- Predecessor: Paser II?
- Successor: Setau?
- Dynasty: 19th Dynasty
- Pharaoh: Ramesses II

= Huy (Viceroy of Kush) =

Ancient Egyptian official, viceroy of Kush

Huy was Viceroy of Kush during the reign of Ramesses II. He may have served either before or after Setau.
Huy was also Mayor of Tjarw and a royal messenger to the Hatti.

According to an inscription, he escorted Queen Maathorneferure from Hatti to Egypt.
His titles include: Stablemaster of the Residence of Ramesses II, Royal Envoy to every foreign country, Viceroy of Kush, superintendent of the Southern Desert Lands, Fanbearer on the king's Right Hand.

==Monuments==
Viceroy Huy is known from several sources:
- Inscription near Aswan, along the ancient road (LH 25) Inscription next to a cartouche of the King
- Sehel, Graffito (LH 26) The Viceroy appears twice in the company of Ramesses II.
- Sehel Graffito (LH 27) The Viceroy adores the royal Cartouche. The King offers to the Khnum and Anuqet.
- Sehel Graffito (LH 28) The Viceroy appears before the seated King.
- Sehel Graffito (LH 29) The Viceroy adores the royal Cartouche.

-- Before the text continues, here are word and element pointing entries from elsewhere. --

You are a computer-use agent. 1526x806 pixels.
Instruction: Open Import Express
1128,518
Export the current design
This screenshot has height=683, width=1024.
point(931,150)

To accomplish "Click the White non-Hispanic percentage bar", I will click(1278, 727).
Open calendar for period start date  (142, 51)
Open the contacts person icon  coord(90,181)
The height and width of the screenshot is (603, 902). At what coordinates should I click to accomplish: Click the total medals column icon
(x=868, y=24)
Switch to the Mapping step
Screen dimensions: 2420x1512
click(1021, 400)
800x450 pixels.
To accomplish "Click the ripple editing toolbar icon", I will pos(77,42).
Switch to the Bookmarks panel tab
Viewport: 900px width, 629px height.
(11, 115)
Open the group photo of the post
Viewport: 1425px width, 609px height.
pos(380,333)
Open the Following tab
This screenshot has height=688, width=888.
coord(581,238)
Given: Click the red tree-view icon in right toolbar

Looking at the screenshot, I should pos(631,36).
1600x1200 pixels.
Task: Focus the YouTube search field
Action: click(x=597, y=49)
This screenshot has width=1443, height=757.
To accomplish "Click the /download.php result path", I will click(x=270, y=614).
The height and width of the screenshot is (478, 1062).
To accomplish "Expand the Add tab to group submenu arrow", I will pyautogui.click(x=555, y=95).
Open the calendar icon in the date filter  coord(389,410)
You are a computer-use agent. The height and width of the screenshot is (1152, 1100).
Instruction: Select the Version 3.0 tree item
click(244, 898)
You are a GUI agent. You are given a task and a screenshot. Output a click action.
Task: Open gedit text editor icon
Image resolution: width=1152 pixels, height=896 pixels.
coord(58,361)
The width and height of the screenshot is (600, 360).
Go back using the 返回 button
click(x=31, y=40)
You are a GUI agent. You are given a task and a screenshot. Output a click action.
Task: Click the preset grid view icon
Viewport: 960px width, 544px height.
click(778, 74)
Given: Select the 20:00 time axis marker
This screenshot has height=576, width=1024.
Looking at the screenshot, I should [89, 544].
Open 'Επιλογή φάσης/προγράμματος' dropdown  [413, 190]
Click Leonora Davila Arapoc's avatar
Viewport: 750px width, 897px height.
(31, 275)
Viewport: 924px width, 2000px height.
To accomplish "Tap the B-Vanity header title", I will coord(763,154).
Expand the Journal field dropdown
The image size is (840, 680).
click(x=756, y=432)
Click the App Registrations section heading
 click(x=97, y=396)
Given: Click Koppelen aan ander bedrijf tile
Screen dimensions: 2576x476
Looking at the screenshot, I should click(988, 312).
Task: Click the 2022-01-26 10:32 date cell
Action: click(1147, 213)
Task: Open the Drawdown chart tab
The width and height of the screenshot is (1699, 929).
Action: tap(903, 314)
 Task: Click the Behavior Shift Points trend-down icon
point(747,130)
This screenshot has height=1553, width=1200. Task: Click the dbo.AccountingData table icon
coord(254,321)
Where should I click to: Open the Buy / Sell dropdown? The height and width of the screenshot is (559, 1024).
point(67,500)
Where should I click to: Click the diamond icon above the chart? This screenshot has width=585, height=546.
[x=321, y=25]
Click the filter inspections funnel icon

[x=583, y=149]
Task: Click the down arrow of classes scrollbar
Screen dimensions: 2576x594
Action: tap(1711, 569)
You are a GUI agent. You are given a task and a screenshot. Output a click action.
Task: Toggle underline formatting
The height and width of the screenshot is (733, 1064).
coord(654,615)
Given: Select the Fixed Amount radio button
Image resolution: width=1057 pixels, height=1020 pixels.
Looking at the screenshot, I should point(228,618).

Further attestations of Huy appear at the fortress of Buhen and in Lower Nubia
- Huy appear with the Viceroy Heqanakht on a doorjamb in Buhen. The scene is damaged and the only visible title of Huy is that of fanbearer.
- Huy appears with the Mayor Pen-mehy on a lintel in Buhen
- A stela now in Berlin (17332) and originating in Lower Nubia shows Huy seated. He is receiving offerings the Draughtsman Khety, son of Paser. The text records many of his titles, and the fact that he traveled to Hatti to retrieve the "Chief Lady".